Obviously, the teaser inspired a lot of excitement and discussion among fans, but Olsen said, "I didn’t really read any of the feedback. I just have one friend that works at Bad Robot, so she is on all these blogs all the time, and she’ll send me her favorites ones. She only sends me the good stuff but I like that people were stoked about our characters, and everyone was like, 'What are they? Who are they? What’s their excuse going to be because they can’t talk about X-Men?'"
She was referring to the fact that both Marvel Studios and 20th Century Fox hold film rights to the characters, who are mutants in Marvel Comics. Because Fox owns the X-Men rights, though, Avengers: Age of Ultron cannot reference their mutant heritage or their relationship with Magneto, their father. This summer's X-Men: Days of Future Past contains an entirely different version of Quicksilver, one played by Evan Peters. That sequel previously contained a cameo from a young Scarlet Witch, but that was excised in post-production.
So Olsen will be the first actress to play the comic book character on the big screen. "It’s awesome to try and create a role that has not been portrayed in live action yet," she enthused. "It’s been cartoons, comics, and video games. It’s fun to take what we are doing, the comics, the cartoon, and the fans, and try to figure it out where you are going to play."
For the actress, best known for her searing performance in the independent drama Martha Marcy May Marlene, Avengers: Age of Ultron represents her most extensive experience with visual effects and green screen.

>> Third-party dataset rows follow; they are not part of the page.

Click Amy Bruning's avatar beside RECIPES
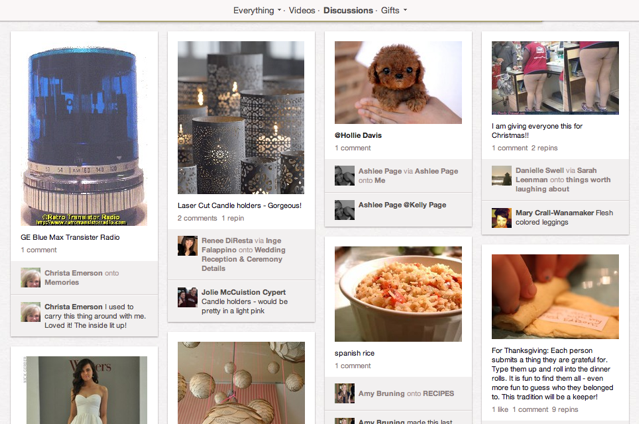The image size is (639, 424). tap(345, 393)
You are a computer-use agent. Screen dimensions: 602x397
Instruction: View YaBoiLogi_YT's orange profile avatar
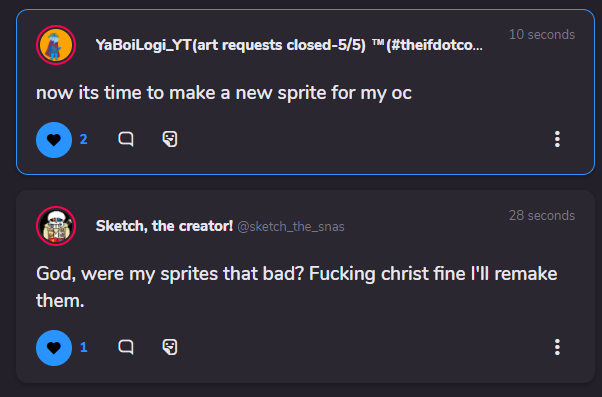56,45
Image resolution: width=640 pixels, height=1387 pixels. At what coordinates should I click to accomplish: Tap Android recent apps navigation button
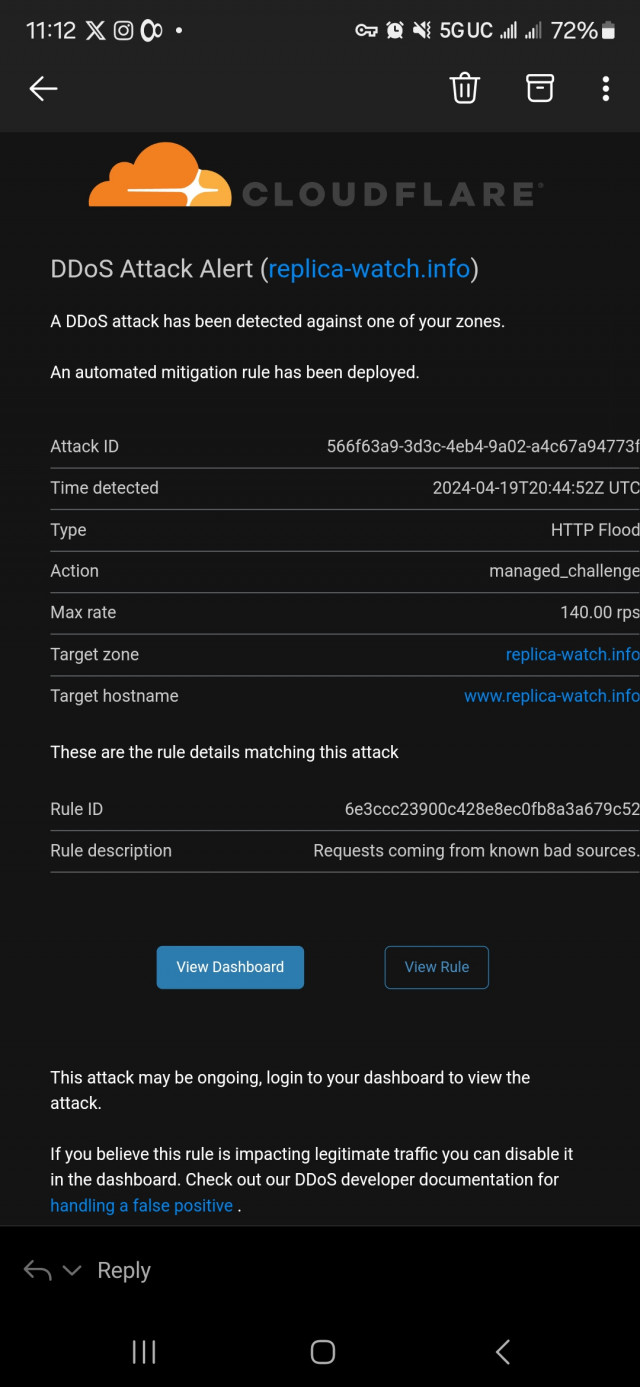click(x=144, y=1352)
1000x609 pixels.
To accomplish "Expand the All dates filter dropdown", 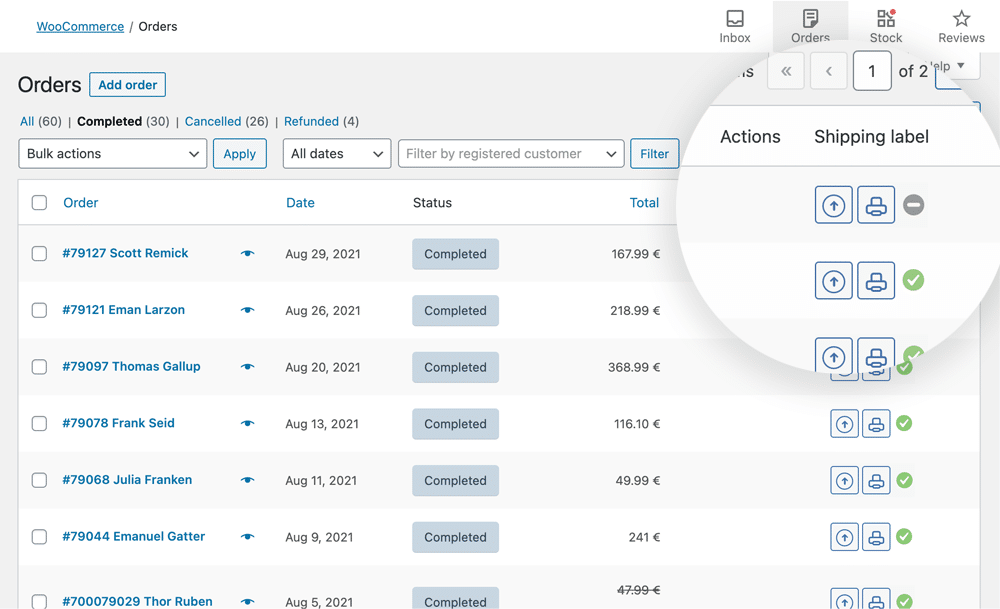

"Avengers has been a totally different experience with special effects because you’re not just reacting to your imagination, you’re interacting with your imagination. What you are pretending to look at, you’re not running away from you are engaging with," she explained. "So that is different. It’s like being a kid and seeing everything from … I played make believe until an inappropriate age and I still am. So it’s just going back to that child."